Clergy arrived on the evening of Monday 19 September and proceedings commenced the following day with “High Pontifical Mass” at 7:30 a.m. After which, according to the Bendigo Advertiser, there were some “very imposing sacred functions”, all spoken in Latin.
Wednesday 21 September, the second day of the Synod, was also the seventh anniversary of Bishop Crane’s installation as the Bishop of Sandhurst.

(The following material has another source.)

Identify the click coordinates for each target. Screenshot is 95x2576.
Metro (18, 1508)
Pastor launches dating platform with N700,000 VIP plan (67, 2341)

In his Homily at morning Mass, Fr Cahill SJ conjured the words of St Paul, “Obey your prelates and be subject to them, for they watch as having to render an account of your souls to God.”
After this Mass Bishop Crane “affixed his signature to the decrees passed in the Synod and pronounced it concluded.”
Although written in Latin, the decrees reveal a picture of the colony and concerns of the clergy at the time.
For example, the importance of ensuring Catholic education is available throughout the Diocese is a focus, and Mixed marriages, which were not uncommon in the colonies, were strongly discouraged:
“We exhort in the Lord all the missionaries laboring for the salvation of souls in this diocese, that the faithful who are entrusted to them should endeavor to ward off and fight against mixed marriages, so that the gravest dangers which usually arise from them may be completely avoided.” (The “gravest danger” being the imminent danger of the perversion of the Catholic spouse and peaceful education of the children).
The paternal care of women is glimpsed in the decrees, particularly with relation to permission to marry, and humorously, prescribing the type of woman suitable to work for a priest – mature, modest, polite and religious.
The behaviour of priests was also prescribed - they must abstain from public spectacles, such as “the public running of horses, from noisy hunting with horses and greyhounds, from public games and other such things.”
The language used to describe first nations people is sadly typical of the time, but the clergy were serious about ensuing the safety of Aboriginal people, being sensible, they decided that the care of the local Aboriginals’ souls was best be entrusted to a society or relgious congregation.
"The Fathers took care to read in the Synod the letters of the Sacred Congregation on the Propaganda of the Faith, on securing the eternal safety of the indigenous or wild people who dwell in this region; they came to the conclusion that this work should be entrusted to some society or religious congregation. And so, in order to obtain this end, they decided to provide all assistance with some acuity and effort, so as to respond to the solicitude of the Sacred Congregation, and to bring about the wishes of the Supreme Pontiff to a successful outcome."